Problem to solve: Please give back the listing below in full. Change nothing.

::::

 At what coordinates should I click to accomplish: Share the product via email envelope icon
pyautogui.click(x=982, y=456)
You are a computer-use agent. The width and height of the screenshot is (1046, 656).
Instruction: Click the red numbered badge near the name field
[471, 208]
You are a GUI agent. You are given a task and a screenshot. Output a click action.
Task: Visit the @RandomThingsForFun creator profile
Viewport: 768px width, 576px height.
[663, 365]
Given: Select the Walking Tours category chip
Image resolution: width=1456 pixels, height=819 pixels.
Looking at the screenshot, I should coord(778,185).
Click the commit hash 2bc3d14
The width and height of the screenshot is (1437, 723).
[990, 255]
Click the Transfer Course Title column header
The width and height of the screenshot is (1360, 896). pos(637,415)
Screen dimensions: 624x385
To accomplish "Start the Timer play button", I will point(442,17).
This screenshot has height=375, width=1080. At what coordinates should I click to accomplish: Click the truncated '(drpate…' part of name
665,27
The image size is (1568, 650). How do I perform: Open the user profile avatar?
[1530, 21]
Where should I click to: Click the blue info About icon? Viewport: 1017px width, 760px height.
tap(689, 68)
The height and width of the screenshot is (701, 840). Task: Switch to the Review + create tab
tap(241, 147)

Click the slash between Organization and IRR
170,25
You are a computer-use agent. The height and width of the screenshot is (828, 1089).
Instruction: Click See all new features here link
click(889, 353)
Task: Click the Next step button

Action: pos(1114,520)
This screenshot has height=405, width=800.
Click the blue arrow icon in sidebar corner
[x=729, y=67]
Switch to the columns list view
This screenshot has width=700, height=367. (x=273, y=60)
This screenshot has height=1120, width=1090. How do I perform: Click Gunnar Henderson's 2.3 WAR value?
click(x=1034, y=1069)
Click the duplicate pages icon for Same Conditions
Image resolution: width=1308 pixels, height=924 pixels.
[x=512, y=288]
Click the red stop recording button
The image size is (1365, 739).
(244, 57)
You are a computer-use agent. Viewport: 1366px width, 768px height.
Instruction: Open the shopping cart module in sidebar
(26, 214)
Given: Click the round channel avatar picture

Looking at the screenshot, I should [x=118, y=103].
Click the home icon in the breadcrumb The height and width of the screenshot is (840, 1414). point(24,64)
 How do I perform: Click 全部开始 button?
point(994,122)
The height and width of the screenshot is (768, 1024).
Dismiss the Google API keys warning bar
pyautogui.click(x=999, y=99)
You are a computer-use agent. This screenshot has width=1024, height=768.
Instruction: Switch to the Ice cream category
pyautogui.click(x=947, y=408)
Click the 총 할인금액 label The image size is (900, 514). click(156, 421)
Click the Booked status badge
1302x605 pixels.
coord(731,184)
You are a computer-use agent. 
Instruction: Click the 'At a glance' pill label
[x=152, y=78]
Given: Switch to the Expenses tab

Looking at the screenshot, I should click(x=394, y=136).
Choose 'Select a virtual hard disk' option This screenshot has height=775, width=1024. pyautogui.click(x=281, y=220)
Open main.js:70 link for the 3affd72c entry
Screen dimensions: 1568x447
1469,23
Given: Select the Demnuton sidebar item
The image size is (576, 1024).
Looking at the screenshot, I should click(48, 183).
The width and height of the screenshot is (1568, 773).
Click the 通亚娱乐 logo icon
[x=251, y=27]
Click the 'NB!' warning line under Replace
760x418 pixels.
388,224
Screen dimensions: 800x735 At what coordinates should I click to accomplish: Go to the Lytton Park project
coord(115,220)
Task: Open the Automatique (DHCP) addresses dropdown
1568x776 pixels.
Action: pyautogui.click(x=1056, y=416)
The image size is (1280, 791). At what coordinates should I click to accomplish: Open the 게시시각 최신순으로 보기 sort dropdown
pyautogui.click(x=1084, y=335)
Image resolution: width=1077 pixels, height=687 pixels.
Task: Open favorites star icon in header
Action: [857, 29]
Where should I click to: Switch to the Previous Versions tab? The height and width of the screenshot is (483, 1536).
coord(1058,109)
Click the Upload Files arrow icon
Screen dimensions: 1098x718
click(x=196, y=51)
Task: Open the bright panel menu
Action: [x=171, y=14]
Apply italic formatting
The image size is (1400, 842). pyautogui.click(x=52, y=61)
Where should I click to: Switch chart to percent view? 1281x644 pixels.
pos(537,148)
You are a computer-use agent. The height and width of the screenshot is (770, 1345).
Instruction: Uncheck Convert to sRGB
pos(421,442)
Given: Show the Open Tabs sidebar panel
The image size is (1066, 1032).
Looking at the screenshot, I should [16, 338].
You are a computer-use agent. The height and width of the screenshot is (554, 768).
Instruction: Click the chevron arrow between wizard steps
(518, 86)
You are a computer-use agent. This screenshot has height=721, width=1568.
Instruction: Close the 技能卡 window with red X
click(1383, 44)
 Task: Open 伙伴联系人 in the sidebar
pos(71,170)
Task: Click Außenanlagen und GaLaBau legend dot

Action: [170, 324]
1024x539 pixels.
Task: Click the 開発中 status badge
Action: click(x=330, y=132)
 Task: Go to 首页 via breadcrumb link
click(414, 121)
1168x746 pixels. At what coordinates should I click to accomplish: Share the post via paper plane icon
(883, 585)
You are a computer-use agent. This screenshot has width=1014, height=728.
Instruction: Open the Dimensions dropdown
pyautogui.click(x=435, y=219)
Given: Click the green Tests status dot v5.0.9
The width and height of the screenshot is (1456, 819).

::::

Exercise output:
 At what coordinates should I click to accomplish: Share the product via email envelope icon
pyautogui.click(x=982, y=456)
You are a computer-use agent. The width and height of the screenshot is (1046, 656).
Instruction: Click the red numbered badge near the name field
[471, 208]
You are a GUI agent. You are given a task and a screenshot. Output a click action.
Task: Visit the @RandomThingsForFun creator profile
Viewport: 768px width, 576px height.
[663, 365]
Given: Select the Walking Tours category chip
Image resolution: width=1456 pixels, height=819 pixels.
Looking at the screenshot, I should coord(778,185).
Click the commit hash 2bc3d14
The width and height of the screenshot is (1437, 723).
[990, 255]
Click the Transfer Course Title column header
The width and height of the screenshot is (1360, 896). pos(637,415)
Screen dimensions: 624x385
To accomplish "Start the Timer play button", I will point(442,17).
This screenshot has height=375, width=1080. At what coordinates should I click to accomplish: Click the truncated '(drpate…' part of name
665,27
The image size is (1568, 650). How do I perform: Open the user profile avatar?
[1530, 21]
Where should I click to: Click the blue info About icon? Viewport: 1017px width, 760px height.
tap(689, 68)
The height and width of the screenshot is (701, 840). Task: Switch to the Review + create tab
tap(241, 147)

Click the slash between Organization and IRR
170,25
You are a computer-use agent. The height and width of the screenshot is (828, 1089).
Instruction: Click See all new features here link
click(889, 353)
Task: Click the Next step button

Action: pos(1114,520)
This screenshot has height=405, width=800.
Click the blue arrow icon in sidebar corner
[x=729, y=67]
Switch to the columns list view
This screenshot has width=700, height=367. (x=273, y=60)
This screenshot has height=1120, width=1090. How do I perform: Click Gunnar Henderson's 2.3 WAR value?
click(x=1034, y=1069)
Click the duplicate pages icon for Same Conditions
Image resolution: width=1308 pixels, height=924 pixels.
[x=512, y=288]
Click the red stop recording button
The image size is (1365, 739).
(244, 57)
You are a computer-use agent. Viewport: 1366px width, 768px height.
Instruction: Open the shopping cart module in sidebar
(26, 214)
Given: Click the round channel avatar picture

Looking at the screenshot, I should [x=118, y=103].
Click the home icon in the breadcrumb The height and width of the screenshot is (840, 1414). point(24,64)
 How do I perform: Click 全部开始 button?
point(994,122)
The height and width of the screenshot is (768, 1024).
Dismiss the Google API keys warning bar
pyautogui.click(x=999, y=99)
You are a computer-use agent. This screenshot has width=1024, height=768.
Instruction: Switch to the Ice cream category
pyautogui.click(x=947, y=408)
Click the 총 할인금액 label The image size is (900, 514). click(156, 421)
Click the Booked status badge
1302x605 pixels.
coord(731,184)
You are a computer-use agent. 
Instruction: Click the 'At a glance' pill label
[x=152, y=78]
Given: Switch to the Expenses tab

Looking at the screenshot, I should click(x=394, y=136).
Choose 'Select a virtual hard disk' option This screenshot has height=775, width=1024. pyautogui.click(x=281, y=220)
Open main.js:70 link for the 3affd72c entry
Screen dimensions: 1568x447
1469,23
Given: Select the Demnuton sidebar item
The image size is (576, 1024).
Looking at the screenshot, I should click(48, 183).
The width and height of the screenshot is (1568, 773).
Click the 通亚娱乐 logo icon
[x=251, y=27]
Click the 'NB!' warning line under Replace
760x418 pixels.
388,224
Screen dimensions: 800x735 At what coordinates should I click to accomplish: Go to the Lytton Park project
coord(115,220)
Task: Open the Automatique (DHCP) addresses dropdown
1568x776 pixels.
Action: pyautogui.click(x=1056, y=416)
The image size is (1280, 791). At what coordinates should I click to accomplish: Open the 게시시각 최신순으로 보기 sort dropdown
pyautogui.click(x=1084, y=335)
Image resolution: width=1077 pixels, height=687 pixels.
Task: Open favorites star icon in header
Action: [857, 29]
Where should I click to: Switch to the Previous Versions tab? The height and width of the screenshot is (483, 1536).
coord(1058,109)
Click the Upload Files arrow icon
Screen dimensions: 1098x718
click(x=196, y=51)
Task: Open the bright panel menu
Action: [x=171, y=14]
Apply italic formatting
The image size is (1400, 842). pyautogui.click(x=52, y=61)
Where should I click to: Switch chart to percent view? 1281x644 pixels.
pos(537,148)
You are a computer-use agent. The height and width of the screenshot is (770, 1345).
Instruction: Uncheck Convert to sRGB
pos(421,442)
Given: Show the Open Tabs sidebar panel
The image size is (1066, 1032).
Looking at the screenshot, I should [16, 338].
You are a computer-use agent. The height and width of the screenshot is (554, 768).
Instruction: Click the chevron arrow between wizard steps
(518, 86)
You are a computer-use agent. This screenshot has height=721, width=1568.
Instruction: Close the 技能卡 window with red X
click(1383, 44)
 Task: Open 伙伴联系人 in the sidebar
pos(71,170)
Task: Click Außenanlagen und GaLaBau legend dot

Action: [170, 324]
1024x539 pixels.
Task: Click the 開発中 status badge
Action: click(x=330, y=132)
 Task: Go to 首页 via breadcrumb link
click(414, 121)
1168x746 pixels. At what coordinates should I click to accomplish: Share the post via paper plane icon
(883, 585)
You are a computer-use agent. This screenshot has width=1014, height=728.
Instruction: Open the Dimensions dropdown
pyautogui.click(x=435, y=219)
Given: Click the green Tests status dot v5.0.9
The width and height of the screenshot is (1456, 819).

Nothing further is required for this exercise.